Par Nicolas Vanbremeersch[1]

Voici plusieurs mois – bien avant que ne s'imposent les règles contraignantes de la campagne officielle – que des voix s'élèvent pour demander la tenue d'un débat télévisé entre les principaux candidats à l'élection présidentielle. En février, une pétition initiée par des journalistes de l'audiovisuel public a réuni près de 11 000 signatures, demandant l'organisation d'un débat télévisé. On sait ce qu'il en est advenu : entre les considérations tactiques des candidats et les contraintes réglementaires imposées aux chaînes télévisées en matière d'équilibre des temps de parole, le projet est resté lettre morte. Dans un premier temps, la blogosphère ne s'en est pas émue outre mesure, considérant sans doute qu'il s'agissait là d'un enjeu propre à ce média de masse qu'est la télévision. Le débat télévisé "d'avant premier tour" faisait certes l'objet d'un petit bruit de fond dans les blogs, mais sans émerger comme un sujet majeur.

Il manquait l'étincelle. Celle-ci est venue de François Bayrou, qui, en marge d'une conférence de presse, le 3 avril, a proposé aux autres candidats de débattre directement sur internet pour s'affranchir des règles contraignantes du CSA, régulièrement invoquées par Nicolas Sarkozy pour refuser un débat télévisé. Le candidat centriste appelait les internautes – et plus particulièrement les "blogueurs" - à organiser sur le net un débat "entre les quatre principaux candidats". Ce faisant, il reprenait une idée lancée par Carlo Revelli, responsable du "media citoyen" Agoravox .

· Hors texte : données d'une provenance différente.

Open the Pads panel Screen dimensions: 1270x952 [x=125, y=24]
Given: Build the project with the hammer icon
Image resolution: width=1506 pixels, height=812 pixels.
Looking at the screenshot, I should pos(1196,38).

Et de fait, des "blogueurs" ont répondu à son appel. Si la grande masse des blogueurs anonymes est restée globalement peu mobilisée sur ce projet, plusieurs figures du web politique se sont rassemblées pour proposer un tel débat. Dans un premier temps, chacun y est allé de sa proposition de format. L'exigence de pluralisme le disputait à la volonté ferme de voir les candidats ayant une chance réelle d'arriver aux deuxième tour croiser enfin le fer. Les solutions les plus originales ont été lancées, discutées, reprises, modifiées sur le web. Thierry Crouzet, évangéliste du "5ème pouvoir", a proposé une formule de débat à quatre, avec huit observateurs. On a parlé de speed dating entre candidats. On a imaginé la participation des internautes, pour fournir des questions de manière participative, avec une modération. Les contributions ont été innombrables : on a compté ainsi plus de trois cents commentaires sous le billet original de Carlo Revelli.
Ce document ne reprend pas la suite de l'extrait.